The purpose of this paper is to describe an automated geographic information system (GIS) process to estimate the length of pipeline required to provide utility service to a potential customer base using the street rights-of way. Using a case study application for a large gas utility company, we compare this method to the traditional method based on straight-line Euclidean, or as-the-crow-flies, distances. The GIS method using the street rights-of-way provides a substantially more accurate estimate of the length of required pipeline than the as-the-crow-flies method does. The improvement is particularly significant when the potential customers are located a substantial distance from existing pipelines. With improved estimates of required pipeline length, utilities can better pre-qualify potential customers for marketing opportunities.

Scale-independent Land-use Allocation Modeling in Raster GIS

Robert G. Cromley and Dean M. Hanink

A common application of raster-based geographic information systems (GIS) is as an aid in multi-criteria, multi-objective land-use decision problems. However, as the cell resolution increases by reducing cell size, the number of rows and columns in the raster representation also increases. The size of raster representations of land-use problems is often a determining factor in the type of methodology used in solving such problems. Previous land-use allocation models integrated with a raster GIS have used either decision heuristics or exact methods based on linear programming models.

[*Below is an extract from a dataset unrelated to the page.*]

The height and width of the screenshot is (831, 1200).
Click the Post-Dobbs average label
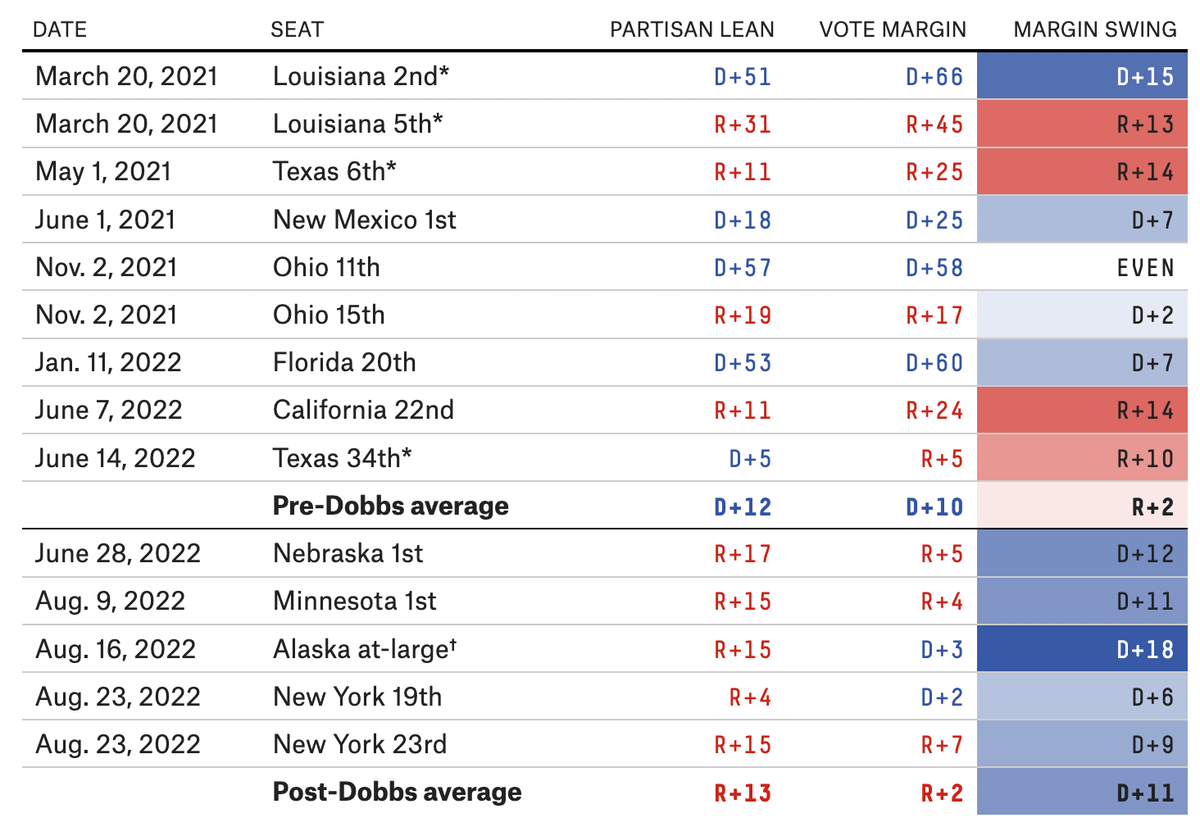[397, 792]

The former is fairly scale independent but produces only approximate answers, whereas the latter produces optimal solutions but remains more scale dependent. This paper presents a specialized dual simplex method adapted to the generalized assignment problem that can be used to solve large-scale land-use allocation problems. The dual approach only requires that information for one pixel be stored at a time thus allowing the solution of problems based on any size raster database.

KEYWORDS: Raster GIS, land use, linear programming, Von Thunen model.